WORTHINGTON — Nurses have long been heroes, it’s just that COVID-19 has made it increasingly apparent just how important these front line workers are in caring for the sick.

For Pat Van Waus, a registered nurse at Sanford Worthington Medical Center, the term “hero” is a bit humbling — particularly for a woman who shies away from the limelight. Yet when one of her own grandchildren made the connection between her role and treating patients with the novel coronavirus, he realized his grandma was a hero in every sense of the word.

Van Waus worked her last overnight shift at Sanford Worthington Monday night, and with safety precautions in play due to the highly contagious virus, there was to be no retirement party or celebration. Her daughter, Molly Schultz, said it was just like her mom to choose this time to retire.

All kidding aside, Van Waus said she felt it was just time to retire. At the top of her retirement agenda is sleep — a normal sleep routine, anyway. For the past 30 years, she’s worked the night shift at the Worthington hospital.

“I did it because of my kids,” she said of the night shift work. “I wanted to go to their activities.

“I went without sleep because that’s what retirement is for,” she added. “I’ve always liked nights, and it worked well for my family. My husband (Wally) was very supportive, and I never had to get a babysitter.”

The couple has four grown daughters and 13 grandchildren, and she’s planning to spend more family time together — taking the grandkids to the movies and watching their sporting events once those events open up again — without the demands of nursing work. In addition to the night shift work, she also was scheduled every third weekend and rotating holidays each year.

Van Waus said she also plans to join her husband on the golf course, and hopes to visit with both her mom and mother-in-law more frequently. The women reside in and near Victor, Iowa, the hometown for both Van Waus and her husband, who graduated a year ahead of her in school.

“I had no clue what I wanted to do when I graduated high school, and a girlfriend said, ‘Why don’t you come to nursing school with me?"' Van Waus said of the decision that led to her lengthy career in scrubs. “It was one of the best moves I made — it was a good choice for me.”

She was among three classmates from Victor to attend nursing school at Broadlawns Hospital in Des Moines, Iowa, where they were the program’s last class to graduate. After that, hospital nursing programs were dissolved and new students were directed to programs at community or state colleges.

Upon graduation in 1974, Van Waus began her nursing career with the University of Iowa Pediatrics Hospital. By the time she and Wally married, she was in a community hospital setting in Davenport, and with her husband’s career with Salkin & Linoff, the parent company of Bostwicks, she would work at community hospitals in Owatonna, Redwood Falls and Willmar before they moved to Worthington in 1988.

When Bostwicks closed in Worthington, the couple decided that since some of their children were already in school and she had a good job at the hospital, they would stay here.

Over the years, Van Waus worked in pediatrics, obstetrics, med-surgery, the emergency room and intensive care unit.

“My last several years I’ve been in ICU when we have ICU patients,” she said.

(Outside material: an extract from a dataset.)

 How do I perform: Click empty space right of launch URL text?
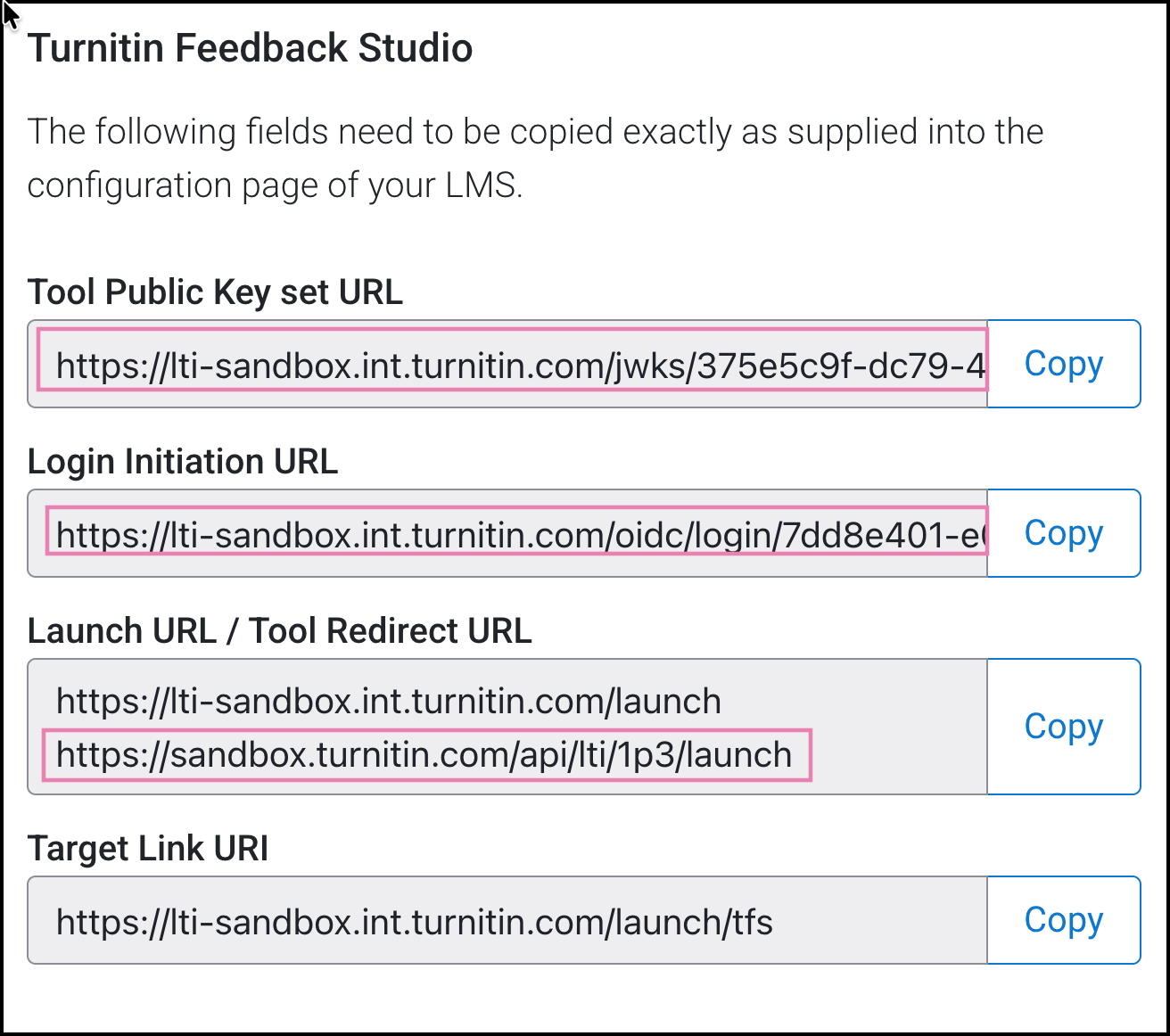[856, 703]
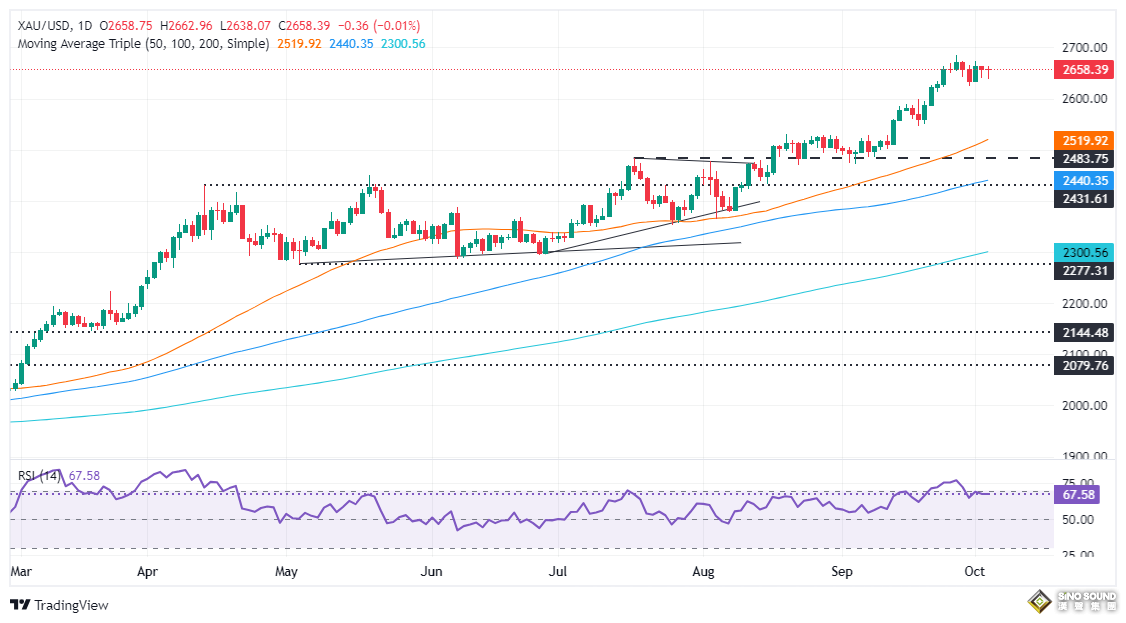Image resolution: width=1126 pixels, height=623 pixels.
Task: Click the Mar label on time axis
Action: (x=20, y=572)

Relationships with patients and with co-workers are what Van Waus will miss in retirement. She’s appreciative for the friendships forged, and the learning and laughing that she experienced with patients.

“I do truly believe in a full moon,” she said, reflecting on her career. “When I go to work and there’s a full moon, it always makes me very nervous.

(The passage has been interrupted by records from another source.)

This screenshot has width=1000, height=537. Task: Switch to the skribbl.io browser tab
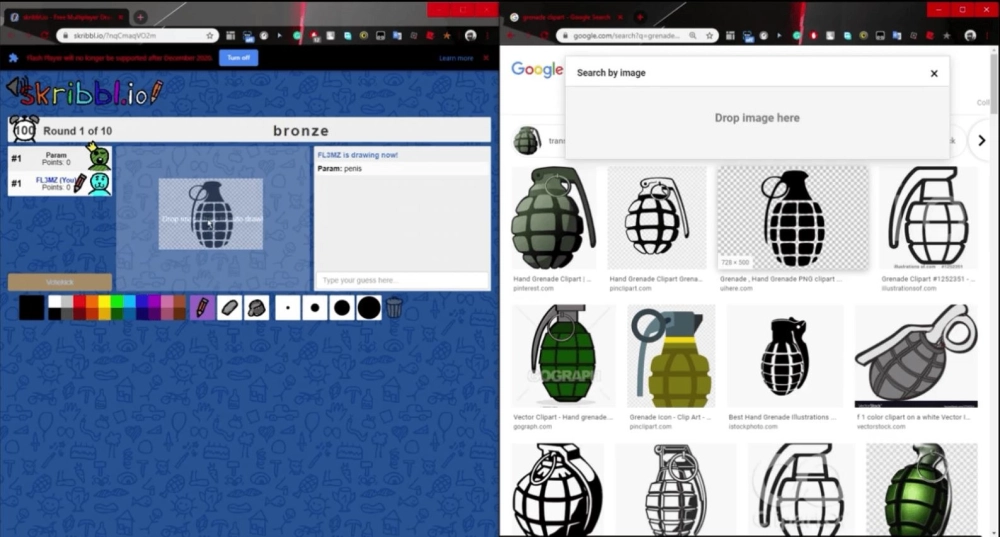click(65, 17)
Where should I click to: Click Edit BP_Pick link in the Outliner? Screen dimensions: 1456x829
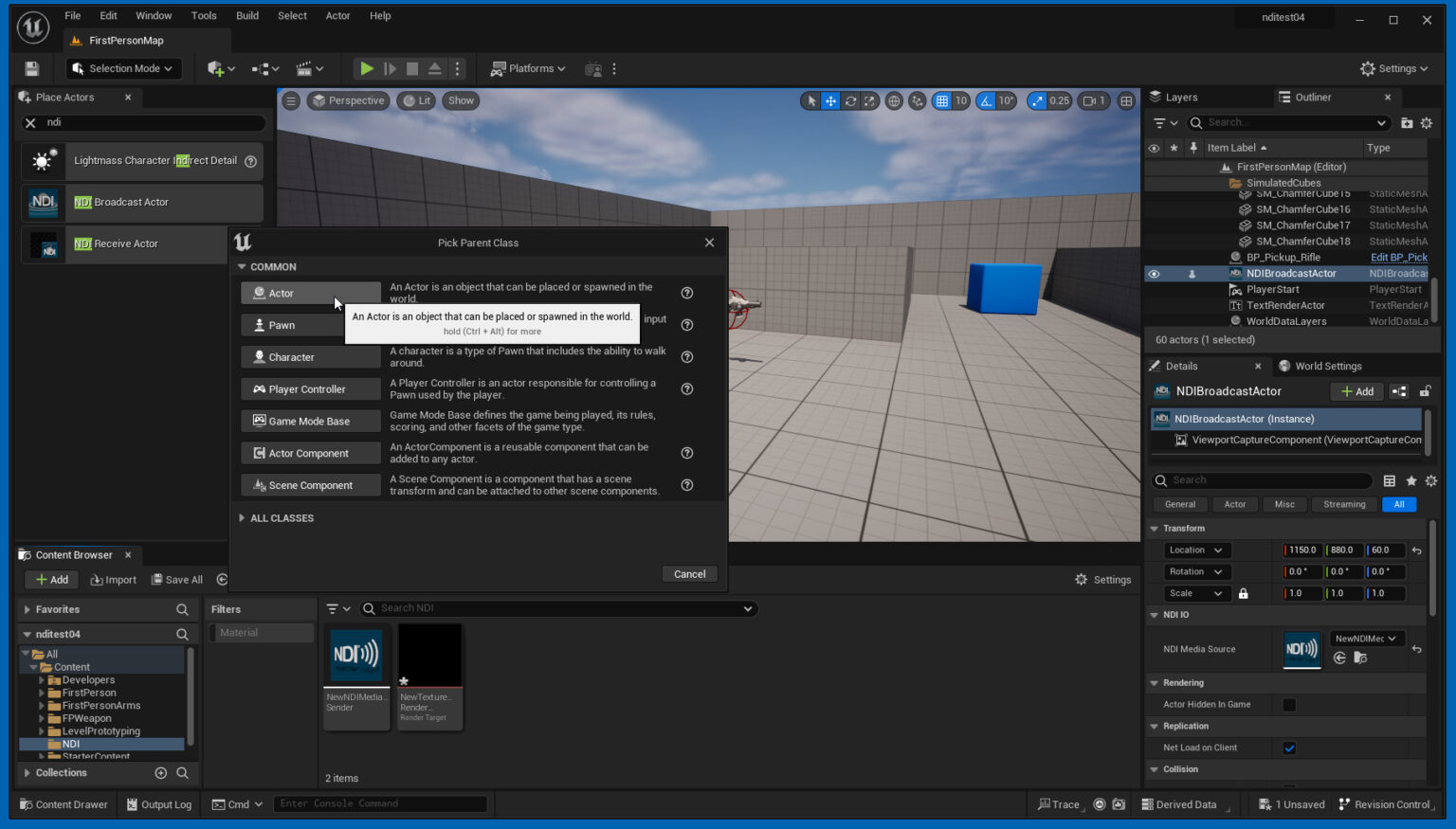click(1399, 257)
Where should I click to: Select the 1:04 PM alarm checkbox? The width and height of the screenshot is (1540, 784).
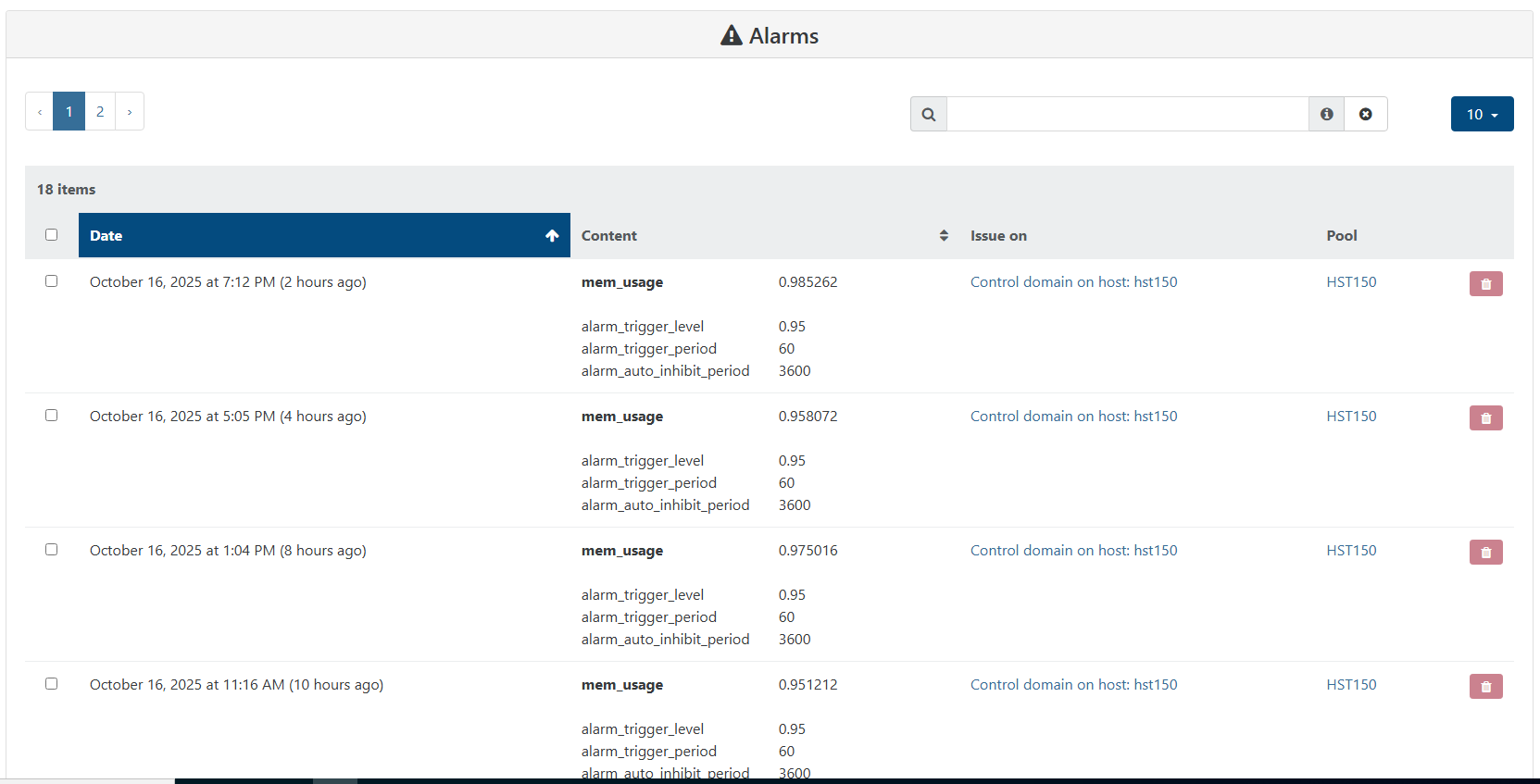pyautogui.click(x=52, y=550)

“Sometimes people make silly mistakes and have to come to the (emergency department),” she explained. “It’s just strange the things that happen — unusual things happen (during a full moon). I just know it to be true.”

Coupling a full moon with Friday the 13th, and Van Waus said she’d have just rather called in sick.

“My second daughter was born on a Friday the 13th, so I just shouldn’t really complain about it too much,” she added with a laugh.

Van Waus, who was honored as Sanford Worthington Medical Center’s employee of the year in May 2019, said she’s often reflected on her career and the happenstance way in which she set out to become a nurse.

“I often wondered why God brought me to this position,” she said. It became apparent when her granddaughter, Maisy Schultz, was born in 2009 with a heart defect, Tetralogy of Fallot with Pulmonary Atresia. As a nurse, Van Waus was able to provide respite care to Maisy while her daughter returned to work part-time.

“Maisy and I are still very close,” Van Waus said. “I appreciate God putting me in that position.”

With her work as a nurse in the ICU, Van Waus hasn’t been able to hold or hug Maisy since the COVID-19 pandemic hit.

“I do not want to expose her,” Van Waus said. Having cared for patients with the novel coronavirus, she fears her granddaughter’s already compromised health would make it difficult for her to overcome if she were to contract the virus.